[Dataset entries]
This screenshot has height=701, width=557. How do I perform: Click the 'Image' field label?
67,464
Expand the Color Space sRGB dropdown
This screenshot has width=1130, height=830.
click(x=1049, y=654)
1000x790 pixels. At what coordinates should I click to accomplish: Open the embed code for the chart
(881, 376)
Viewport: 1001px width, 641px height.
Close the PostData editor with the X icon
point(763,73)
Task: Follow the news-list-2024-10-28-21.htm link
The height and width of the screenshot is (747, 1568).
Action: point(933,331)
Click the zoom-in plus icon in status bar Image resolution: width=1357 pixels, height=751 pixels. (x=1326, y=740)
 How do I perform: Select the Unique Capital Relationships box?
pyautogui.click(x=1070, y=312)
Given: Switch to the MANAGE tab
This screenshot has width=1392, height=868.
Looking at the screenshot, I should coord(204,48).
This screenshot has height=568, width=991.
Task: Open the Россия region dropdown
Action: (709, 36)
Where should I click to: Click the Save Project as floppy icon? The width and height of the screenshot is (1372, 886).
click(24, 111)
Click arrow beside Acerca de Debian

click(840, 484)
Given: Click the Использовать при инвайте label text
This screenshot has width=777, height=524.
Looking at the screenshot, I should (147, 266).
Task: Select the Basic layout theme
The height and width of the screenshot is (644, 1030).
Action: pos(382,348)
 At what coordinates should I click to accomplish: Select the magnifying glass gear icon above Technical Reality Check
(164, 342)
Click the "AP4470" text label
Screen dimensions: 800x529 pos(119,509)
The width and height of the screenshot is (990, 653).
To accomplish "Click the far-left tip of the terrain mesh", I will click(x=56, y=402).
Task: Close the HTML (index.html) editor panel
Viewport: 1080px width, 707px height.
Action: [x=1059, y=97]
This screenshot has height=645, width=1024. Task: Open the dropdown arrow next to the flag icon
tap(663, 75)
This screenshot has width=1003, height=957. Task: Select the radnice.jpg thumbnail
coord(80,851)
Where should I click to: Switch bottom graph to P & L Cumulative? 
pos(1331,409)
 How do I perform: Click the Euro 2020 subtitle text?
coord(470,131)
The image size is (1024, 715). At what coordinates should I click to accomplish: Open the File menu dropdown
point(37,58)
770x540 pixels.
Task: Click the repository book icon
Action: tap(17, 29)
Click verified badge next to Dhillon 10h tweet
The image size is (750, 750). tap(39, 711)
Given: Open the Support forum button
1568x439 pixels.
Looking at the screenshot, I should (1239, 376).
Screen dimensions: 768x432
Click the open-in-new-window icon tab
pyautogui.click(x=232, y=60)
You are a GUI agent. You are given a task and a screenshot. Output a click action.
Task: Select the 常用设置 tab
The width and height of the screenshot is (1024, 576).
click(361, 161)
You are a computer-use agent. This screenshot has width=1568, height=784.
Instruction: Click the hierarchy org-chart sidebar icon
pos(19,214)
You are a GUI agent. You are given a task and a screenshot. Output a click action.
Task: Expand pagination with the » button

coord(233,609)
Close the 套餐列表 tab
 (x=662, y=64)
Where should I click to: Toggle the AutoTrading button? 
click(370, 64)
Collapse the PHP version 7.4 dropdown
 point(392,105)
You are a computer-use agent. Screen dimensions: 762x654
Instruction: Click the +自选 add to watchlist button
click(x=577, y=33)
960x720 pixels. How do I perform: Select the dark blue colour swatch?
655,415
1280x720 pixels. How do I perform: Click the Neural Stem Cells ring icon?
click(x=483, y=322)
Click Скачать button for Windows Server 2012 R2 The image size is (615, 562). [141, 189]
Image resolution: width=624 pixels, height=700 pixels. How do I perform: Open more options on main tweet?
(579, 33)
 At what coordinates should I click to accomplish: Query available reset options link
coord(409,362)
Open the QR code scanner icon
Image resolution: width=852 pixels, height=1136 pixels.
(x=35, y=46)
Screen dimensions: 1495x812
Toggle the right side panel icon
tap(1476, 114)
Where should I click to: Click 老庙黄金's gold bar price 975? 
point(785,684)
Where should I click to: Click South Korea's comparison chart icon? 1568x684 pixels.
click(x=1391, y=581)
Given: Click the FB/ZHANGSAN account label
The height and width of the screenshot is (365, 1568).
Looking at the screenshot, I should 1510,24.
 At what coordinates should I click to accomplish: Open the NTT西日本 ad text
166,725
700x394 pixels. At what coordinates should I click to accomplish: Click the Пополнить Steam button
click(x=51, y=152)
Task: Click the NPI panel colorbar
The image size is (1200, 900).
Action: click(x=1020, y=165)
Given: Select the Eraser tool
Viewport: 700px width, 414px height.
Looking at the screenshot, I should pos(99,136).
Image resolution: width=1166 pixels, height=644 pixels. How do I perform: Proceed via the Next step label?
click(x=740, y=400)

— Directions for this task —
The entries above must be copied verbatim. Leave none out.

— Task response —
This screenshot has height=701, width=557. How do I perform: Click the 'Image' field label?
67,464
Expand the Color Space sRGB dropdown
This screenshot has width=1130, height=830.
click(x=1049, y=654)
1000x790 pixels. At what coordinates should I click to accomplish: Open the embed code for the chart
(881, 376)
Viewport: 1001px width, 641px height.
Close the PostData editor with the X icon
point(763,73)
Task: Follow the news-list-2024-10-28-21.htm link
The height and width of the screenshot is (747, 1568).
Action: point(933,331)
Click the zoom-in plus icon in status bar Image resolution: width=1357 pixels, height=751 pixels. (x=1326, y=740)
 How do I perform: Select the Unique Capital Relationships box?
pyautogui.click(x=1070, y=312)
Given: Switch to the MANAGE tab
This screenshot has width=1392, height=868.
Looking at the screenshot, I should coord(204,48).
This screenshot has height=568, width=991.
Task: Open the Россия region dropdown
Action: (709, 36)
Where should I click to: Click the Save Project as floppy icon? The width and height of the screenshot is (1372, 886).
click(24, 111)
Click arrow beside Acerca de Debian

click(840, 484)
Given: Click the Использовать при инвайте label text
This screenshot has width=777, height=524.
Looking at the screenshot, I should (147, 266).
Task: Select the Basic layout theme
The height and width of the screenshot is (644, 1030).
Action: pos(382,348)
 At what coordinates should I click to accomplish: Select the magnifying glass gear icon above Technical Reality Check
(164, 342)
Click the "AP4470" text label
Screen dimensions: 800x529 pos(119,509)
The width and height of the screenshot is (990, 653).
To accomplish "Click the far-left tip of the terrain mesh", I will click(x=56, y=402).
Task: Close the HTML (index.html) editor panel
Viewport: 1080px width, 707px height.
Action: [x=1059, y=97]
This screenshot has height=645, width=1024. Task: Open the dropdown arrow next to the flag icon
tap(663, 75)
This screenshot has width=1003, height=957. Task: Select the radnice.jpg thumbnail
coord(80,851)
Where should I click to: Switch bottom graph to P & L Cumulative? 
pos(1331,409)
 How do I perform: Click the Euro 2020 subtitle text?
coord(470,131)
The image size is (1024, 715). At what coordinates should I click to accomplish: Open the File menu dropdown
point(37,58)
770x540 pixels.
Task: Click the repository book icon
Action: tap(17, 29)
Click verified badge next to Dhillon 10h tweet
The image size is (750, 750). tap(39, 711)
Given: Open the Support forum button
1568x439 pixels.
Looking at the screenshot, I should (1239, 376).
Screen dimensions: 768x432
Click the open-in-new-window icon tab
pyautogui.click(x=232, y=60)
You are a GUI agent. You are given a task and a screenshot. Output a click action.
Task: Select the 常用设置 tab
The width and height of the screenshot is (1024, 576).
click(361, 161)
You are a computer-use agent. This screenshot has width=1568, height=784.
Instruction: Click the hierarchy org-chart sidebar icon
pos(19,214)
You are a GUI agent. You are given a task and a screenshot. Output a click action.
Task: Expand pagination with the » button

coord(233,609)
Close the 套餐列表 tab
 (x=662, y=64)
Where should I click to: Toggle the AutoTrading button? 
click(370, 64)
Collapse the PHP version 7.4 dropdown
 point(392,105)
You are a computer-use agent. Screen dimensions: 762x654
Instruction: Click the +自选 add to watchlist button
click(x=577, y=33)
960x720 pixels. How do I perform: Select the dark blue colour swatch?
655,415
1280x720 pixels. How do I perform: Click the Neural Stem Cells ring icon?
click(x=483, y=322)
Click Скачать button for Windows Server 2012 R2 The image size is (615, 562). [141, 189]
Image resolution: width=624 pixels, height=700 pixels. How do I perform: Open more options on main tweet?
(579, 33)
 At what coordinates should I click to accomplish: Query available reset options link
coord(409,362)
Open the QR code scanner icon
Image resolution: width=852 pixels, height=1136 pixels.
(x=35, y=46)
Screen dimensions: 1495x812
Toggle the right side panel icon
tap(1476, 114)
Where should I click to: Click 老庙黄金's gold bar price 975? 
point(785,684)
Where should I click to: Click South Korea's comparison chart icon? 1568x684 pixels.
click(x=1391, y=581)
Given: Click the FB/ZHANGSAN account label
The height and width of the screenshot is (365, 1568).
Looking at the screenshot, I should 1510,24.
 At what coordinates should I click to accomplish: Open the NTT西日本 ad text
166,725
700x394 pixels. At what coordinates should I click to accomplish: Click the Пополнить Steam button
click(x=51, y=152)
Task: Click the NPI panel colorbar
The image size is (1200, 900).
Action: click(x=1020, y=165)
Given: Select the Eraser tool
Viewport: 700px width, 414px height.
Looking at the screenshot, I should pos(99,136).
Image resolution: width=1166 pixels, height=644 pixels. How do I perform: Proceed via the Next step label?
click(x=740, y=400)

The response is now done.